On Feb. 22, The Kings County District Attorney filed a motion and request to return Debbie Hawk’s remains to her family.
DA’s officials said a hearing on that request began on March 8, with Kings County Sheriff’s Detective Sgt. Mark Lusk testifying to the location of the remains, collection methods, and condition of the remains and soil where they were located. Additional testimony was taken from the two farm employees who located the remains while excavating a field, officials said.
Assistant District Attorney Phil Esbenshade conducted the hearing, which continued on April 10, where California Department of Justice DNA Analyst Christopher Johnson testified to the DNA testing that was conducted on the remains.
Officials said Johnson testified that no DNA profiles were located on thirteen acrylic fingernail fragments that were found within the remains.

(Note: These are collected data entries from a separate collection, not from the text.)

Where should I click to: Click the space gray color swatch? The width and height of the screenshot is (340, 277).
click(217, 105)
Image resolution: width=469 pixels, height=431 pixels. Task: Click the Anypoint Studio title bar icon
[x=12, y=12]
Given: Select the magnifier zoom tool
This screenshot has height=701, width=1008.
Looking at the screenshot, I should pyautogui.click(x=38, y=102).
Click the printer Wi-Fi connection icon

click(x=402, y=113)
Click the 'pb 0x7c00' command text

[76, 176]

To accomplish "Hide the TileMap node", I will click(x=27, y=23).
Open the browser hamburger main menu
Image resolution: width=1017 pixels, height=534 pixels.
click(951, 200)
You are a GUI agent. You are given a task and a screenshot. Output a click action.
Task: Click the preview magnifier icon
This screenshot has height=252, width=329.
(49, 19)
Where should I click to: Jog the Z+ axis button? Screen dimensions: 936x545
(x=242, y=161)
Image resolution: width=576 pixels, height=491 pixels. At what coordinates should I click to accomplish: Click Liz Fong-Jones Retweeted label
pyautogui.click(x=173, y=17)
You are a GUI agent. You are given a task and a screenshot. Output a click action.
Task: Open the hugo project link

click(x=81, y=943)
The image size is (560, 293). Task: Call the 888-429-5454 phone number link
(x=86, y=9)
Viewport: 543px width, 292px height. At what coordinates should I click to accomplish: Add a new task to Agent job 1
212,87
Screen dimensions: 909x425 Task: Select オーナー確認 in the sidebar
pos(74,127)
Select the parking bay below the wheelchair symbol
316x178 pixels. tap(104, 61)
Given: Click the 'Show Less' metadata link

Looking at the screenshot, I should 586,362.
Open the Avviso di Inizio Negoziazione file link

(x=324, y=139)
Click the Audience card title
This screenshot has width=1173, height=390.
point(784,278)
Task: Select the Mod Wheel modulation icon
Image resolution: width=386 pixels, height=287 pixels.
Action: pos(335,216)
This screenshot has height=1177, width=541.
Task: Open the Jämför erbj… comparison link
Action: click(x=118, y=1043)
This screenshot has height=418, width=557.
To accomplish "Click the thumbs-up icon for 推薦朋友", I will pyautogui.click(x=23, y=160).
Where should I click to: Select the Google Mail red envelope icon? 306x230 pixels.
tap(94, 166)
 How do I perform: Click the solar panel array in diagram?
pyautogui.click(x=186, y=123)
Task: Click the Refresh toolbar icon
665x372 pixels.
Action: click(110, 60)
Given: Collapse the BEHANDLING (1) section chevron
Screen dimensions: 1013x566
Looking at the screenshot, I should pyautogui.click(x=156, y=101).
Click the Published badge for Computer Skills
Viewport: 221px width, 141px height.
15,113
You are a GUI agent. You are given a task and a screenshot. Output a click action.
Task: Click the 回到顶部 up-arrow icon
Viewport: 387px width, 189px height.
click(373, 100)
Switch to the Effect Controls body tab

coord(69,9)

A press release from the DA’s office said Johnson further testified that he conducted DNA analysis on several teeth, and found only a degraded profile of Debbie Hawk. No profiles other than that of Debbie Hawk were found during analysis.
Officials said Johnson further detailed how the condition of the remains and the significant time period that they were exposed to the elements severely compromised any chance of a locating the DNA profile of a perpetrator. He also stated that DNA testing was complete, and that, in his opinion, no further DNA testing would be fruitful, officials said.
Following the hearing, the District Attorney’s officials argued for immediate return of Debbie Hawk’s remains to her family for burial or cremation. Minier granted the request and a court order was signed. No future court dates are scheduled.